Ilustração publicada na edição de dezembro de 2018 do Jornal da Ciência, em homenagem aos 70 anos da SBPC, com caricaturas de Kleber Sales: https://bit.ly/3qhCWyB. (Atualização: Ildeu Moreira também foi presidente entre os anos de 2019 e 2021)

 

“Eleição mostra vitalidade da instituição”

A SBPC nasceu em 1948 da necessidade que os cientistas têm de comunicar-se. A ideia de juntar todas as disciplinas sob a égide de uma instituição que sempre promoveu uma reunião anual, integrou profissionais da educação de diversas áreas. É interessante notar como fatos como esse nunca vêm isolados. É preciso lembrar que pouco mais de um ano depois fundou-se o CNPq, Conselho Nacional de Pesquisas, agora denominado Conselho Nacional de Desenvolvimento Científico e Tecnológico e, logo depois, a Capes, acrônimo para Campanha de Aperfeiçoamento do Pessoal de Ensino Superior e que, mais tarde, mudou o nome para Coordenação. A SBPC foi, portanto, uma instituição da sociedade civil que acompanhou, influiu e participou dessas iniciativas e das que viriam mais tarde, como as decorrentes do Parecer Sucupira que desembocaram na criação da Pós-Graduação e promoveram a Reforma Universitária, na década de 1960. Alguns que foram presidentes da SBPC foram membros do Conselho Federal de Educação nessa época.

Havia cientistas no Brasil desde o começo do século XX, mas foi a SBPC a instituição que emprestou organicidade à atividade científica, já que essa não é uma profissão com diploma profissional específico. Vão para a ciência aqueles que indagam, querem responder a perguntas e querem formar cidadãos com conhecimento mais ou menos especializado.

----

Tarefa proposta.
Continue o texto sobre a trajetória da SBPC a partir da última frase apresentada.

(Exemplos de localização na tela)

----

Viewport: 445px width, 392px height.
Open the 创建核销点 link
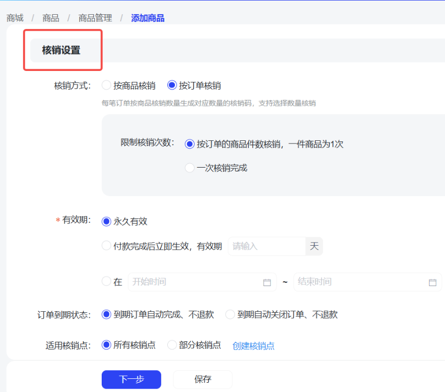click(254, 346)
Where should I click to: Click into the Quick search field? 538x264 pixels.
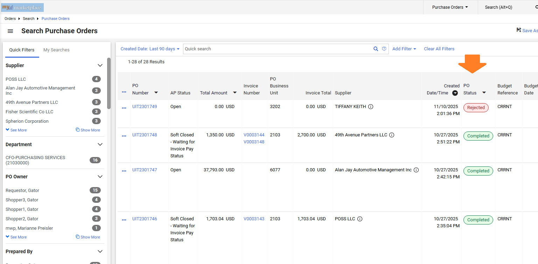(x=277, y=49)
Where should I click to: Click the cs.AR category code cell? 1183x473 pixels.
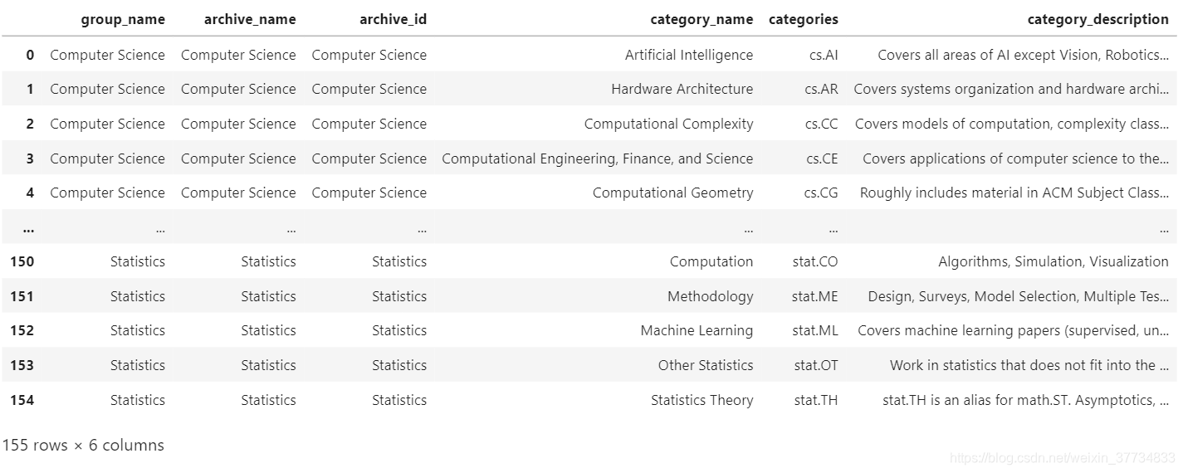[821, 89]
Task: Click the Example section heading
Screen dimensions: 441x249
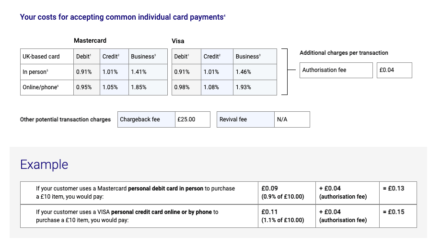Action: click(44, 165)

----

Resposta.
A SBPC foi sempre uma sociedade que manteve procedimentos democráticos desde a sua constituição. Teve que imiscuir-se na política nacional quando se quebrou a ordem institucional no País. Desde então, ela se tornou imprescindível em defesa da ciência e da cultura, uma vez que não são poucas as iniciativas políticas – aí incluído o aperto nas verbas concedidas – tendentes ao retrocesso. É forçoso lembrar, agora que tanto se discute a inserção feminina em ambientes predominantemente masculinos, que a SBPC eximiu-se de discriminar gêneros, bastando lembrar suas ótimas presidentes Carolina Martuscelli Bori (1987-1989), Glaci Therezinha Zancan (1999 a 2003) e Helena Bonciani Nader (2011 a 2017).

Por isso, a atual eleição, que se repete de dois em dois anos, é um ato democrático e bastante participativo, uma vez que houve o maior percentual de comparecimento desde 2009. O fato de ter havido disputa para alguns cargos mostra a vitalidade da instituição e assegura a diversidade de opiniões. Serve como exemplo. No entanto, terminado o pleito, todos estarão unidos novamente para promover Cultura, Ciência e Educação. E defendê-las, se preciso for.

Por Walter Colli, professor titular (aposentado) do Instituto de Química da USP e presidente da Comissão Eleitoral da SBPC (2021)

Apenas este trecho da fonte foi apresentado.